Typically, a detailer (who is often a pharmacist or nurse) schedules a 15-30 minute visit with a physician to review a particular topic. Often, the detailer begins by seeking to understand the physician's practice (what is your usual approach to X?) and his or her attitudes (what is your thinking about using X or Y?). Then the detailer proceeds to provide information (are you familiar with this recent evidence review or report?) and assess the physician reaction (what are your thoughts about it?). The detailer often concludes their session with an offer to provide written materials (would you like to see a copy of the report or the assessment tools?). A systematic review of the literature [
17] confirms the benefit of academic detailing. While academic detailing has been used widely across the world (North America, the United Kingdom, Europe, Australia, Indonesia and Thailand), it has been used primarily to change physician prescribing behavior.
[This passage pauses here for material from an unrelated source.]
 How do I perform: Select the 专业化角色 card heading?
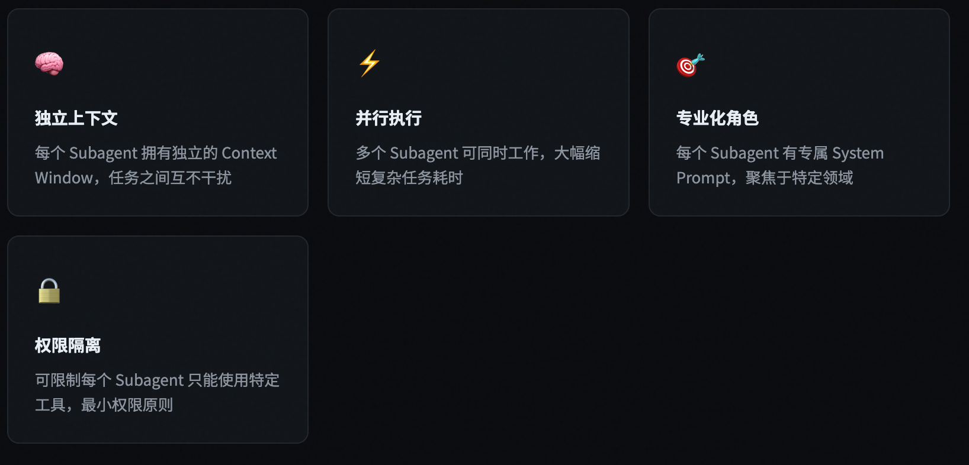(x=718, y=118)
Academic detailing has much less often been used in an attempt to change complex physician behavior.
In most studies, the credentials of the detailer are noted, but the potential for influence is not described. Studies based on social marketing theory describe the detailer as someone thought to be credible in the opinion of the health care professionals. Few trials compare visits delivered by a peer versus a non-peer. To our knowledge, academic detailing has not been previously used to improve physician management skills with IPV. We previously reported that this pilot intervention improved physician behavior. Prior to the intervention, 36/150 (24%) of sample patients reported having been previously asked about IPV and 24/150 (16%) reported being asked in a written format. After the intervention, 100/149 (67%) and 41/108(28%) reported being asked verbally or in writing, respectively about IPV [
25]. Physicians also reported that their practice patterns changed over the course of the study. They reported more frequently inquiring about and documenting IPV after completing several teaching modules. Of note, physician post-intervention scores on a printed IPV knowledge test did not change appreciably [
25]. Despite the physicians' pre-existing base of IPV knowledge, they had not been inquiring about or documenting IPV in any meaningful way prior to the intervention. The study physicians acknowledged many presumptively missed opportunities to identify, support and advocate for patients experiencing IPV prior to the intervention.
In this study, we explored the process of academic detailing for IPV including the physicians' reported experience. This is the pre-specified qualitative arm of the same pilot study. We use qualitative methods to explore the process of academic detailing and mechanisms for improvement in physician confidence and competence in counseling patients about IPV.